The deployment of extremely large aperture arrays (ELAAs) in sixth-generation (6G) networks could shift communication into the near-field communication (NFC) regime. In this regime, signals exhibit spherical wave propagation, unlike the planar waves in conventional far-field systems. Reconfigurable intelligent surfaces (RISs) can dynamically adjust phase shifts to support NFC beamfocusing, concentrating signal energy at specific spatial coordinates. However, effective RIS utilization depends on both rapid channel state information (CSI) estimation and proactive blockage mitigation, which occur on inherently different timescales. CSI varies at millisecond intervals due to small-scale fading, while blockage events evolve over seconds, posing challenges for conventional single-level control algorithms.
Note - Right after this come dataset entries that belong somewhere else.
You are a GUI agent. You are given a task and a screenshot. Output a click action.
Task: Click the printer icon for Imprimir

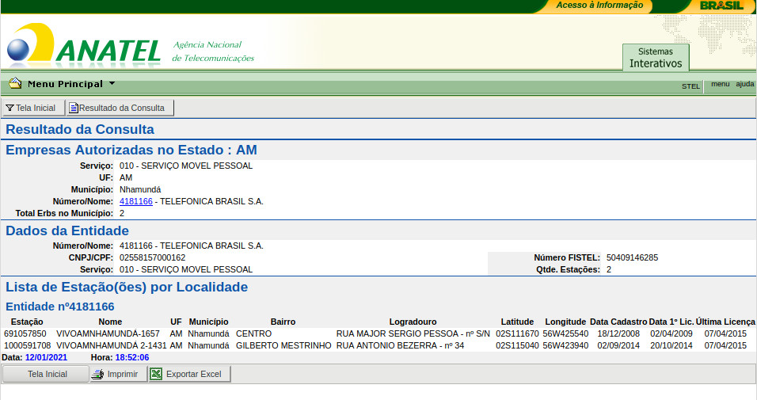click(x=97, y=374)
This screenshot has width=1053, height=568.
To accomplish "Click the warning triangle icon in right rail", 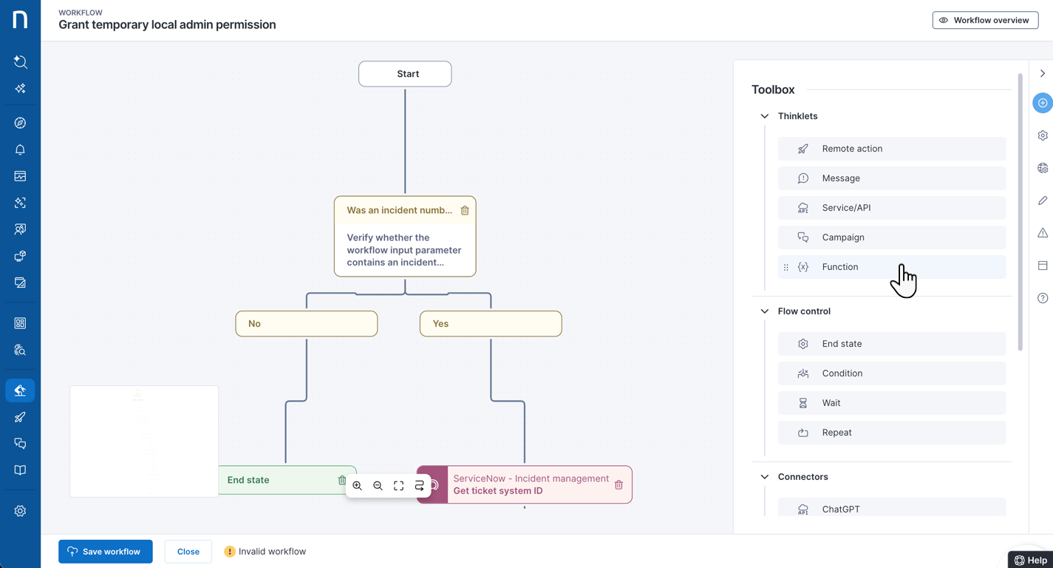I will point(1042,233).
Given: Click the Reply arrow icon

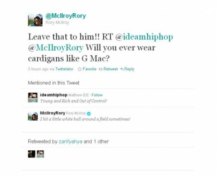Looking at the screenshot, I should click(122, 69).
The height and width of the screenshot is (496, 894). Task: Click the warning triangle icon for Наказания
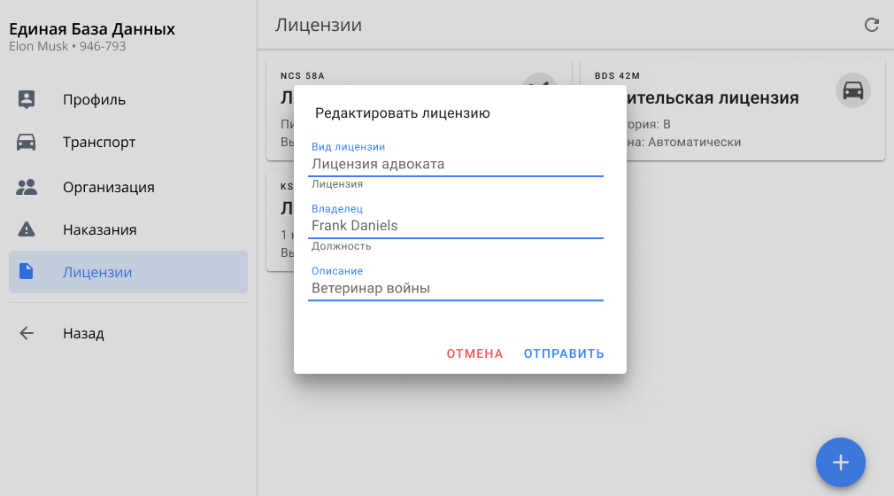(x=27, y=229)
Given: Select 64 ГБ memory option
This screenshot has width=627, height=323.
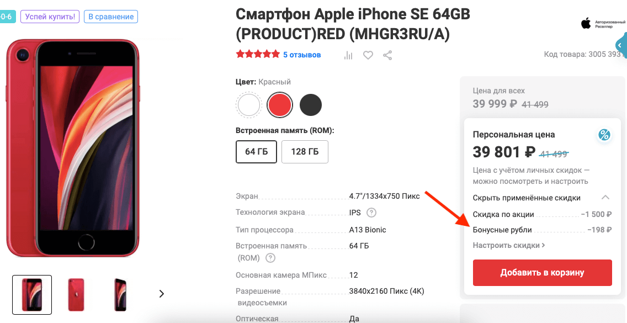Looking at the screenshot, I should click(256, 152).
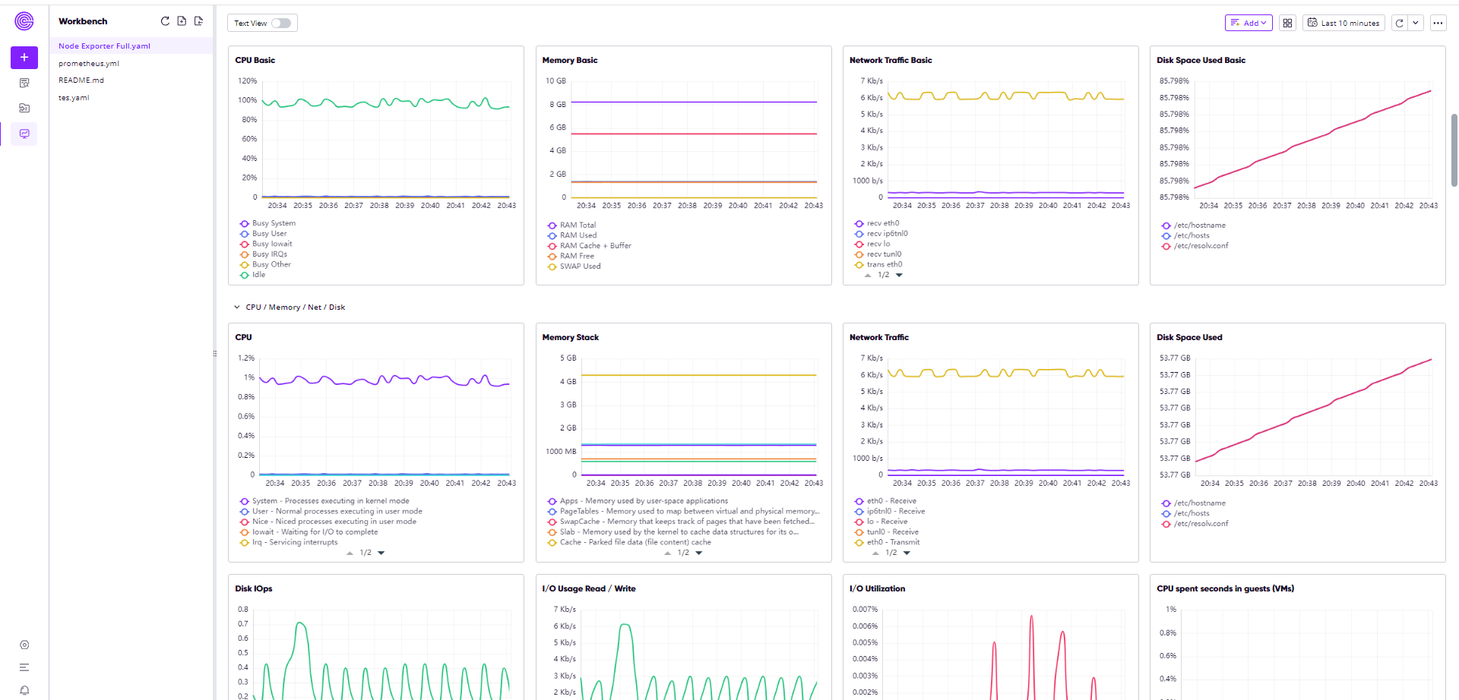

To address this issue, we propose a dual-transformer (DT) hierarchical framework that integrates two specialized transformer models within a hierarchical deep reinforcement learning (HDRL) architecture, referred to as the DT-HDRL framework. A fast-timescale transformer processes ray-tracing data for rapid CSI estimation, while a vision transformer (ViT) analyzes visual data to predict impending blockages. In HDRL, the high-level controller selects line-of-sight (LoS) or RIS-assisted non-line-of-sight (NLoS) transmission paths and sets goals, while the low-level controller optimizes base station (BS) beamfocusing and RIS phase shifts using instantaneous CSI. This dual-timescale coordination maximizes spectral efficiency (SE) while ensuring robust performance under dynamic conditions. Simulation results demonstrate that our approach improves SE by approximately 18% compared to single-timescale baselines, while the proposed blockage predictor achieves an F1-score of 0.92, providing a 769 ms advance warning window in dynamic scenarios.